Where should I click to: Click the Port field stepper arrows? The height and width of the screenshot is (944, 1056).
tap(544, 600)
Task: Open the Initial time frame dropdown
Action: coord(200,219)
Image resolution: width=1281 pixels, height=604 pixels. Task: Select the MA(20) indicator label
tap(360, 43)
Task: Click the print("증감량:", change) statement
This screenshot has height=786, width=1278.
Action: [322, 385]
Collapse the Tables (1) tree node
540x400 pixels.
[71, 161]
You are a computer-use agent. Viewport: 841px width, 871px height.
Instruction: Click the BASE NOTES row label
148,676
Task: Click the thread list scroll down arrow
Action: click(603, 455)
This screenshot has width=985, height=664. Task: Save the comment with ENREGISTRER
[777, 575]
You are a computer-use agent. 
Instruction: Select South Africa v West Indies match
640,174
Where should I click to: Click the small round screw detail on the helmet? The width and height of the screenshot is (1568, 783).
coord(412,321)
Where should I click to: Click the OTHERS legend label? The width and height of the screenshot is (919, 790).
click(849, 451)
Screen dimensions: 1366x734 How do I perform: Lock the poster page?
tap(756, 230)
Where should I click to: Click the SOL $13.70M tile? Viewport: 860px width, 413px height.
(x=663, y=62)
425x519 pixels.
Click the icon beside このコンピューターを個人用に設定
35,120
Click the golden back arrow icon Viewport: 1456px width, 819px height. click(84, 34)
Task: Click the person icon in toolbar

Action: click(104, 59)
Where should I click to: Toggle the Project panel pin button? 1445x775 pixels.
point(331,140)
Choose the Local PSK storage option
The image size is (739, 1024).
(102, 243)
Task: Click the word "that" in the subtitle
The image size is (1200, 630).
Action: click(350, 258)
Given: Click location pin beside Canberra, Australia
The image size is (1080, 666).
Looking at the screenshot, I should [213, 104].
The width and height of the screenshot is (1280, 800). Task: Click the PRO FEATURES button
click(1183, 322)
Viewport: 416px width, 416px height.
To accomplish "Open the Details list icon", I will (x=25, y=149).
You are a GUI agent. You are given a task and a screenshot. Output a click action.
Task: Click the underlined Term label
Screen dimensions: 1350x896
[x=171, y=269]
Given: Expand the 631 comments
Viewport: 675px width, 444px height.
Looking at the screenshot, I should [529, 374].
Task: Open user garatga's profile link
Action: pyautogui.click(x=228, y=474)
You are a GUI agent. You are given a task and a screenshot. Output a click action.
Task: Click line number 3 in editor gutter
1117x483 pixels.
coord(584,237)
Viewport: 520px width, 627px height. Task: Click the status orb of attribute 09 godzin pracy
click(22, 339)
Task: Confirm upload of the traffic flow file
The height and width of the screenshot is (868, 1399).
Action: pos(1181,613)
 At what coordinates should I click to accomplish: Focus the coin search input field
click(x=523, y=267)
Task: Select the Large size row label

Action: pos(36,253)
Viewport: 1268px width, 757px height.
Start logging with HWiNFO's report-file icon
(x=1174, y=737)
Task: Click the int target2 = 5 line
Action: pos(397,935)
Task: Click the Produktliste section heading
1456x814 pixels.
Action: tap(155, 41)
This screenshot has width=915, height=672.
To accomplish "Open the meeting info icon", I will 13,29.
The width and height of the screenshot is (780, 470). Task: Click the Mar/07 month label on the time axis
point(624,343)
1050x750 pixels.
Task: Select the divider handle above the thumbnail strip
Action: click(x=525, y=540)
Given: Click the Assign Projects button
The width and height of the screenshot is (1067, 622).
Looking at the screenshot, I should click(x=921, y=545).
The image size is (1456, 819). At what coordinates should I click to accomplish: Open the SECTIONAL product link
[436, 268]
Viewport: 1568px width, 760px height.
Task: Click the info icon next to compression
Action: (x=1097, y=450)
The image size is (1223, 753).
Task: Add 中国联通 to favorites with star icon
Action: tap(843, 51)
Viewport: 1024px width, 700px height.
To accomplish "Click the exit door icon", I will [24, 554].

---*---

INSTRUCTIONS TO FOLLOW ▸
Your task is to reproduce the whole listing exactly.

SOLUTION FOR THIS TASK ▸
Where should I click to: Click the Port field stepper arrows? The height and width of the screenshot is (944, 1056).
tap(544, 600)
Task: Open the Initial time frame dropdown
Action: coord(200,219)
Image resolution: width=1281 pixels, height=604 pixels. Task: Select the MA(20) indicator label
tap(360, 43)
Task: Click the print("증감량:", change) statement
This screenshot has height=786, width=1278.
Action: [322, 385]
Collapse the Tables (1) tree node
540x400 pixels.
[71, 161]
You are a computer-use agent. Viewport: 841px width, 871px height.
Instruction: Click the BASE NOTES row label
148,676
Task: Click the thread list scroll down arrow
Action: click(603, 455)
This screenshot has width=985, height=664. Task: Save the comment with ENREGISTRER
[777, 575]
You are a computer-use agent. 
Instruction: Select South Africa v West Indies match
640,174
Where should I click to: Click the small round screw detail on the helmet? The width and height of the screenshot is (1568, 783).
coord(412,321)
Where should I click to: Click the OTHERS legend label? The width and height of the screenshot is (919, 790).
click(849, 451)
Screen dimensions: 1366x734 How do I perform: Lock the poster page?
tap(756, 230)
Where should I click to: Click the SOL $13.70M tile? Viewport: 860px width, 413px height.
(x=663, y=62)
425x519 pixels.
Click the icon beside このコンピューターを個人用に設定
35,120
Click the golden back arrow icon Viewport: 1456px width, 819px height. click(84, 34)
Task: Click the person icon in toolbar

Action: click(104, 59)
Where should I click to: Toggle the Project panel pin button? 1445x775 pixels.
point(331,140)
Choose the Local PSK storage option
The image size is (739, 1024).
(102, 243)
Task: Click the word "that" in the subtitle
The image size is (1200, 630).
Action: click(350, 258)
Given: Click location pin beside Canberra, Australia
The image size is (1080, 666).
Looking at the screenshot, I should [213, 104].
The width and height of the screenshot is (1280, 800). Task: Click the PRO FEATURES button
click(1183, 322)
Viewport: 416px width, 416px height.
To accomplish "Open the Details list icon", I will (x=25, y=149).
You are a GUI agent. You are given a task and a screenshot. Output a click action.
Task: Click the underlined Term label
Screen dimensions: 1350x896
[x=171, y=269]
Given: Expand the 631 comments
Viewport: 675px width, 444px height.
Looking at the screenshot, I should [529, 374].
Task: Open user garatga's profile link
Action: pyautogui.click(x=228, y=474)
You are a GUI agent. You are given a task and a screenshot. Output a click action.
Task: Click line number 3 in editor gutter
1117x483 pixels.
coord(584,237)
Viewport: 520px width, 627px height. Task: Click the status orb of attribute 09 godzin pracy
click(22, 339)
Task: Confirm upload of the traffic flow file
The height and width of the screenshot is (868, 1399).
Action: pos(1181,613)
 At what coordinates should I click to accomplish: Focus the coin search input field
click(x=523, y=267)
Task: Select the Large size row label

Action: pos(36,253)
Viewport: 1268px width, 757px height.
Start logging with HWiNFO's report-file icon
(x=1174, y=737)
Task: Click the int target2 = 5 line
Action: pos(397,935)
Task: Click the Produktliste section heading
1456x814 pixels.
Action: tap(155, 41)
This screenshot has width=915, height=672.
To accomplish "Open the meeting info icon", I will 13,29.
The width and height of the screenshot is (780, 470). Task: Click the Mar/07 month label on the time axis
point(624,343)
1050x750 pixels.
Task: Select the divider handle above the thumbnail strip
Action: click(x=525, y=540)
Given: Click the Assign Projects button
The width and height of the screenshot is (1067, 622).
Looking at the screenshot, I should click(x=921, y=545).
The image size is (1456, 819). At what coordinates should I click to accomplish: Open the SECTIONAL product link
[436, 268]
Viewport: 1568px width, 760px height.
Task: Click the info icon next to compression
Action: (x=1097, y=450)
The image size is (1223, 753).
Task: Add 中国联通 to favorites with star icon
Action: tap(843, 51)
Viewport: 1024px width, 700px height.
To accomplish "Click the exit door icon", I will [24, 554].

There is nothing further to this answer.